(Work request)
The records that follow are to be reproduced exactly. Any pictures in them are left out.

::: Input for this task :::

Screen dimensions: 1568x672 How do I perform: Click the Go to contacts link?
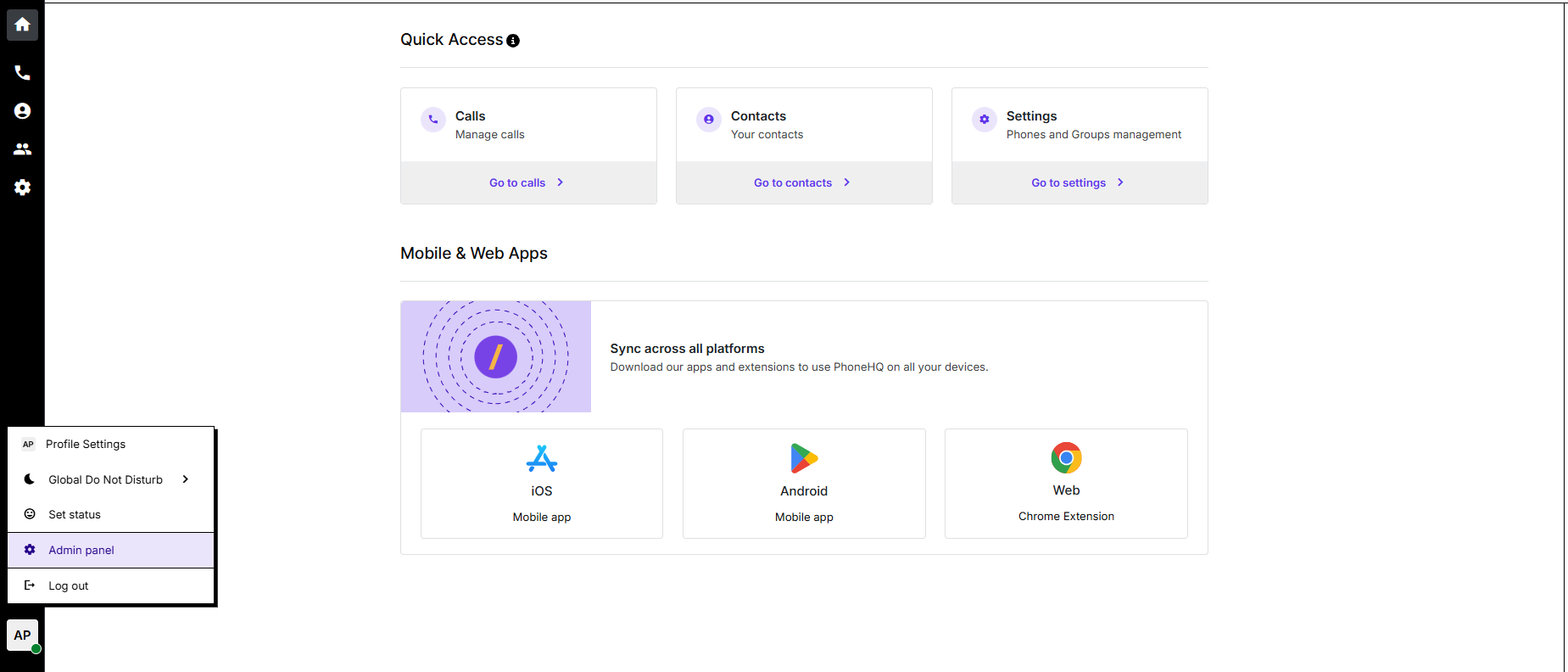801,182
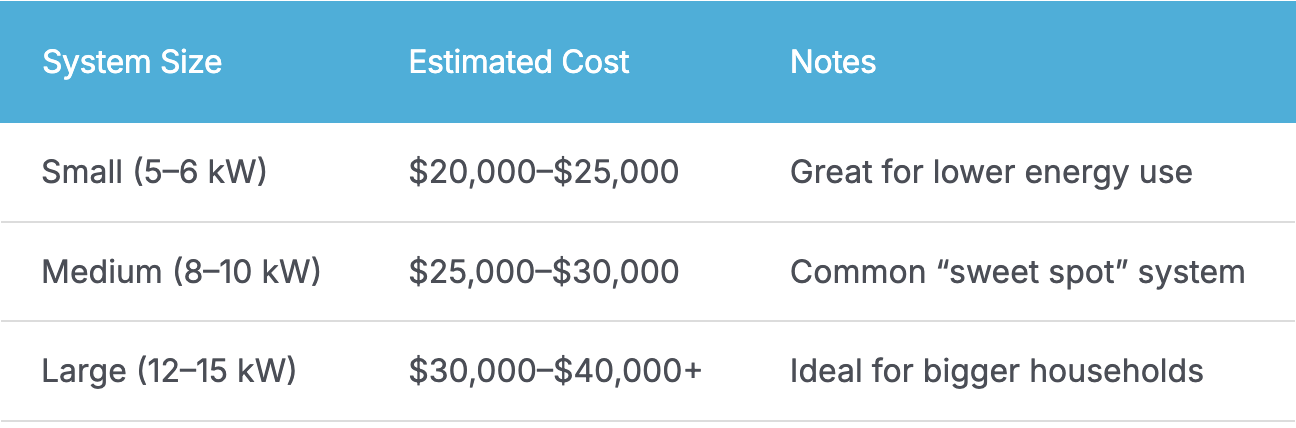Select the "Ideal for bigger households" note
Image resolution: width=1296 pixels, height=428 pixels.
tap(997, 372)
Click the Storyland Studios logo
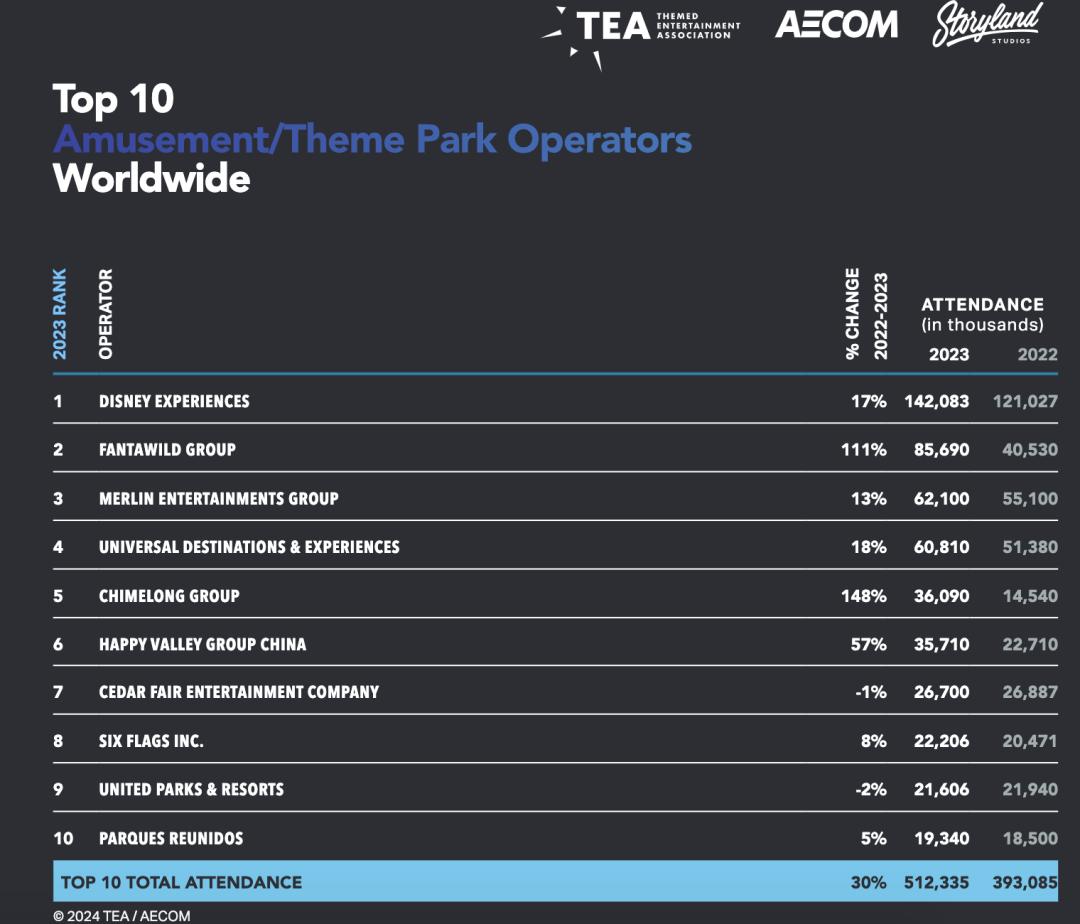The width and height of the screenshot is (1080, 924). pyautogui.click(x=988, y=25)
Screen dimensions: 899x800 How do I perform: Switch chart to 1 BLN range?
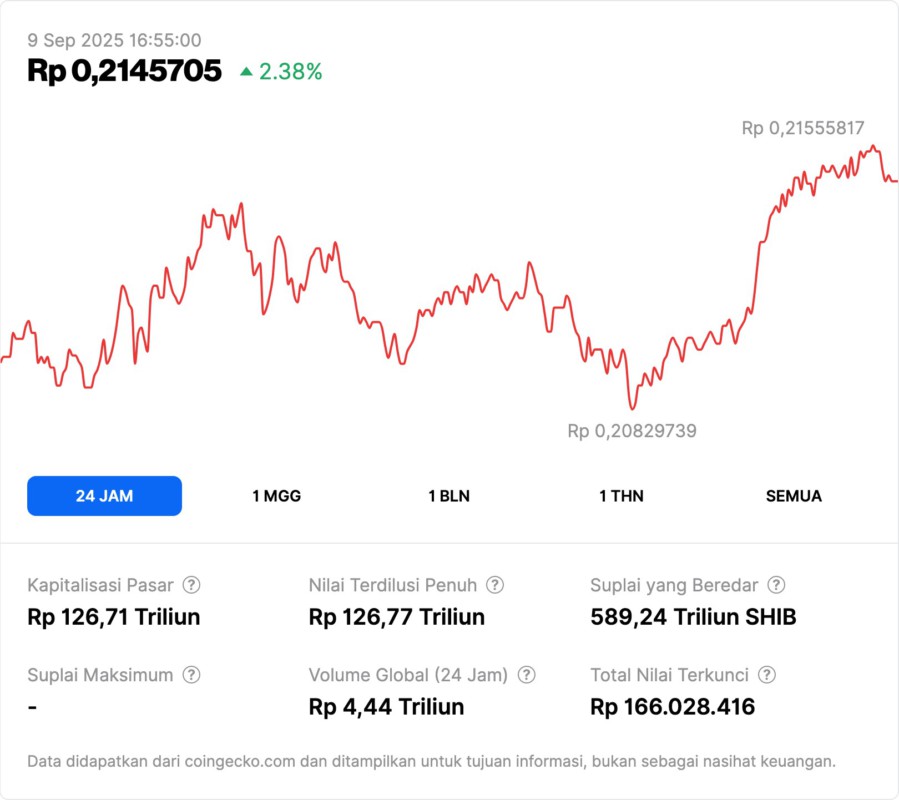coord(449,496)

:::

(Exercise solution)
Screen dimensions: 1568x672 How do I perform: Click the Go to contacts link?
801,182
Select the "Ideal for bigger households" note
Image resolution: width=1296 pixels, height=428 pixels.
tap(997, 372)
Click the Storyland Studios logo
The width and height of the screenshot is (1080, 924). pyautogui.click(x=988, y=25)
Screen dimensions: 899x800 How do I perform: Switch chart to 1 BLN range?
coord(449,496)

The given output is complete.